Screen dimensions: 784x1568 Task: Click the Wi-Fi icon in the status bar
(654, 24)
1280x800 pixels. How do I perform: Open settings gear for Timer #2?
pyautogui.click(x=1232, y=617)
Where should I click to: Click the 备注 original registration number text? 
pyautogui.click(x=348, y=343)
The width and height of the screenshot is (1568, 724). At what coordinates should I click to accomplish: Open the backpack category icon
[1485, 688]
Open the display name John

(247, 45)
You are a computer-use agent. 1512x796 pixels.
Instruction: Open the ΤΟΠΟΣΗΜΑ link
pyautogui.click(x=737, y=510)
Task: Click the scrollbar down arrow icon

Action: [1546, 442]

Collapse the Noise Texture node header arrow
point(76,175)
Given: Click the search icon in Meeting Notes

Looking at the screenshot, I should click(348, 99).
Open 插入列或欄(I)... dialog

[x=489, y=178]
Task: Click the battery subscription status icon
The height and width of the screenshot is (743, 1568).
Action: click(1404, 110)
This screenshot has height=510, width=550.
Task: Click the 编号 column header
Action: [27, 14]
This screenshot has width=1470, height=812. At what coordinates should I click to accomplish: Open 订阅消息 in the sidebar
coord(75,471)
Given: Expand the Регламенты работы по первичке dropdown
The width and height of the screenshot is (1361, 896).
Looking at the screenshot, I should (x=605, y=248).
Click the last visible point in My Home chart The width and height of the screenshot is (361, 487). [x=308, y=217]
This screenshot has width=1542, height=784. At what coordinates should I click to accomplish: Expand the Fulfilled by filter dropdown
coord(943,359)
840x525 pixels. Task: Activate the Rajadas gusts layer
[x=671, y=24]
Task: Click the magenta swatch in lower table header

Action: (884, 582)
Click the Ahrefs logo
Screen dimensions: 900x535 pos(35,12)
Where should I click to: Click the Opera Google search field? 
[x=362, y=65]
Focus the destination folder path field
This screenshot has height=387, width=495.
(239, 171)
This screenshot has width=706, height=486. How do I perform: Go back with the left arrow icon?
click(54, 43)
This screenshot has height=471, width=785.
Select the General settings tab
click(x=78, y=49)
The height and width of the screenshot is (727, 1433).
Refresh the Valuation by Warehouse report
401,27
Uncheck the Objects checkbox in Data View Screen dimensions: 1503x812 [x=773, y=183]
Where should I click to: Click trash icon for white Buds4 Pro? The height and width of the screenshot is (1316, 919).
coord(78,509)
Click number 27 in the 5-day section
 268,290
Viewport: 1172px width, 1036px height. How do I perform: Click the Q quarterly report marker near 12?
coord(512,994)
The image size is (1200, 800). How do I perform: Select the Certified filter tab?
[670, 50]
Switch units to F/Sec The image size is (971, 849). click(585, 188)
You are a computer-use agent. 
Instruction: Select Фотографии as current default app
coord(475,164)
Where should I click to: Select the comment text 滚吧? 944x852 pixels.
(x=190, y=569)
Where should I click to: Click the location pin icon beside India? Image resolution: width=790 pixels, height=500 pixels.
◇ ◇ ◇ ◇
EXERCISE DETAILS: Line count for the word "computer": give the number of lines in the entries above that contain it, and nothing more.

TASK RESPONSE: 2